531. Lonely Pixel I

Given a picture consisting of black and white pixels, find the number of black lonely pixels.

The picture is represented by a 2D char array consisting of 'B' and 'W', which means black and white pixels respectively.

A black lonely pixel is character 'B' that located at a specific position where the same row and same column don't have any other black pixels.

Example:

Input: 
[['W', 'W', 'B'],
 ['W', 'B', 'W'],
 ['B', 'W', 'W']]

Output: 3
Explanation: All the three 'B's are black lonely pixels.

Note:

1. The range of width and height of the input 2D array is [1,500].

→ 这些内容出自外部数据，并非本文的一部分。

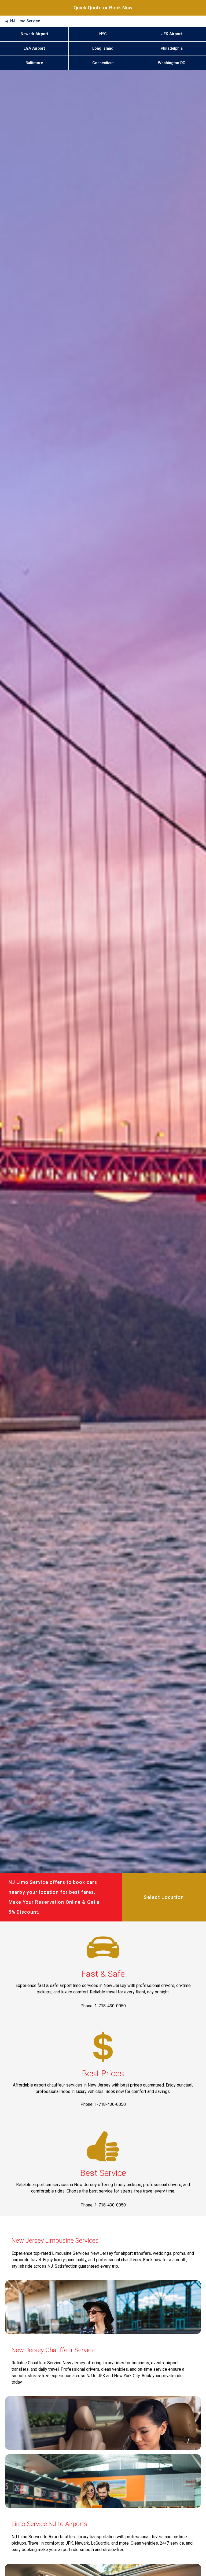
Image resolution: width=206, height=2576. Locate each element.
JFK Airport (171, 34)
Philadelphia (172, 48)
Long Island (102, 48)
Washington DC (171, 63)
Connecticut (102, 63)
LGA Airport (34, 48)
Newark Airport (34, 34)
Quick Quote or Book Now (103, 8)
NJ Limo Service (25, 21)
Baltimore (34, 63)
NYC (103, 34)
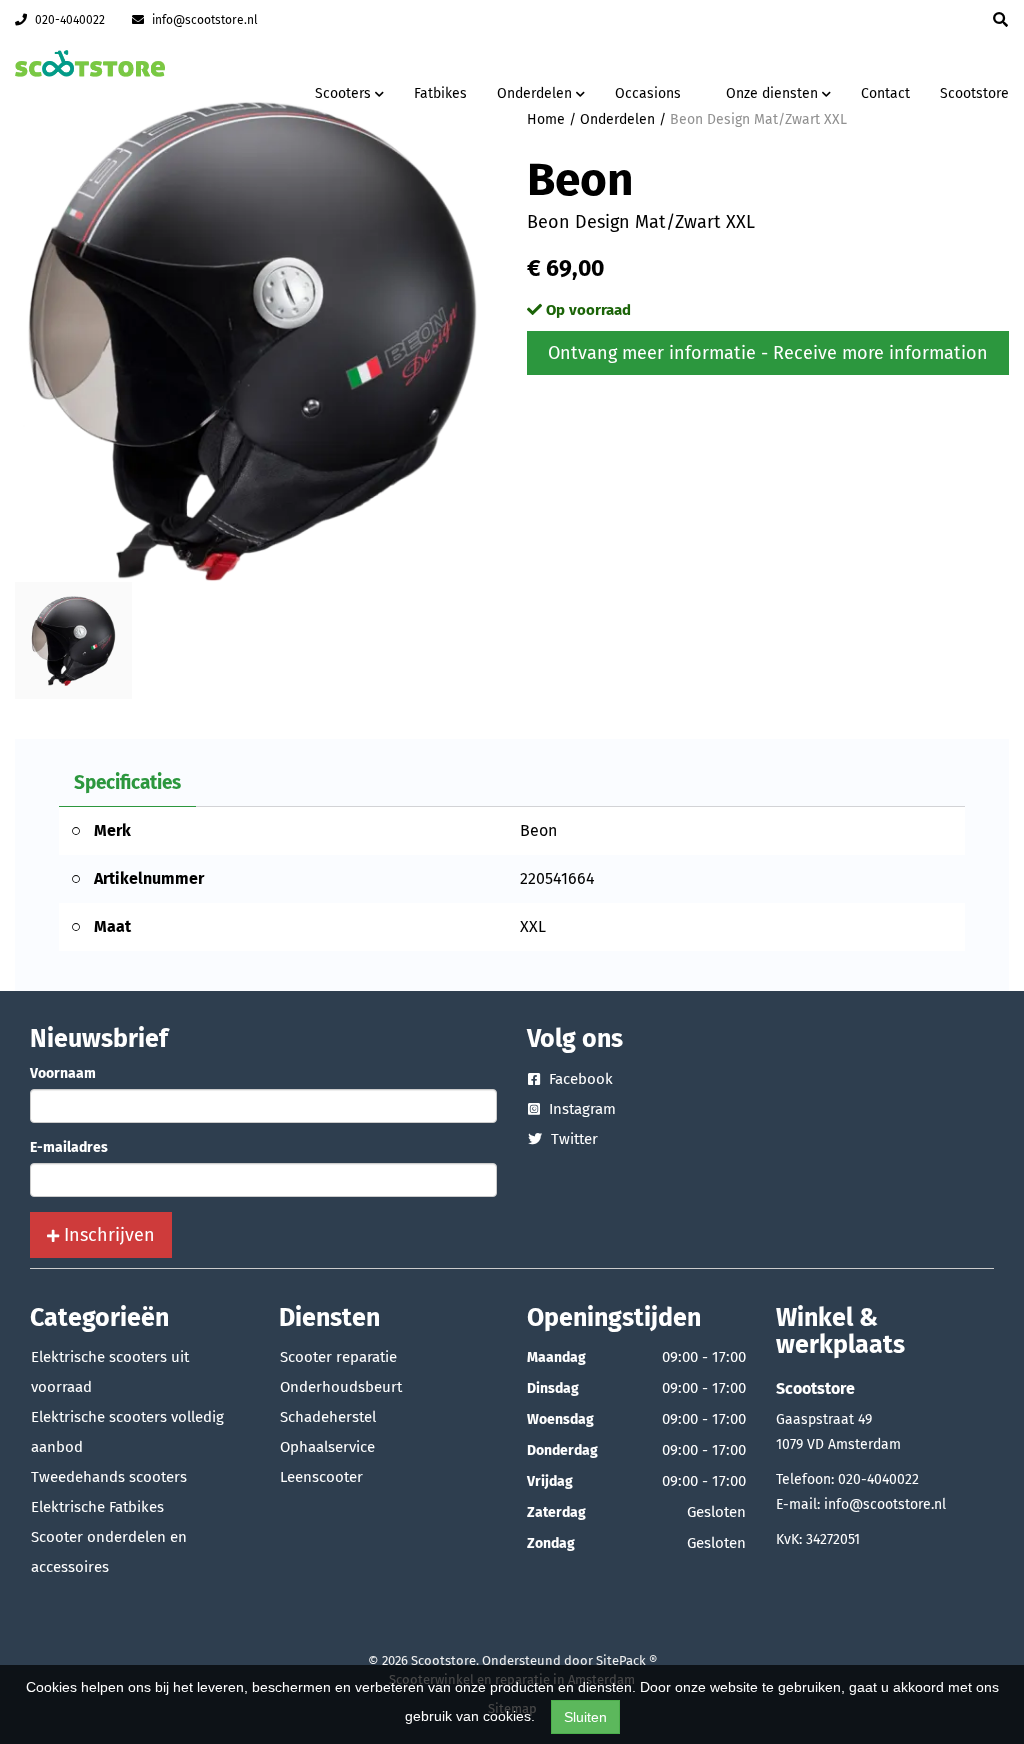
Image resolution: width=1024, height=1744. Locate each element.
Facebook (579, 1079)
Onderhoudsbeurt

本题有点类似于皇后问题，思路是，第一遍找出有B的字符，然后把它的行和列分别+1，第二遍遍历的时候，找出有B的字符并且，行和列都是1的字符，count++；

代码如下：

public class Solution {
    public int findLonelyPixel(char[][] picture) {
        int count = 0;
        int row = picture.length;
        int col = picture[0].length;
        int[] rows = new int[row];
        int[] cols = new int[col];
        for(int i=0;i<row;i++){
            for(int j=0;j<col;j++){
                if(picture[i][j]=='B'){
                    rows[i]++;
                    cols[j]++;
                }
            }
        }
        for(int i=0;i<row;i++){
            for(int j=0;j<col;j++){
                if(picture[i][j]=='B'&&rows[i]==1&&cols[j]==1){
                    count++;
                }
            }
        }
        return count;
    }
}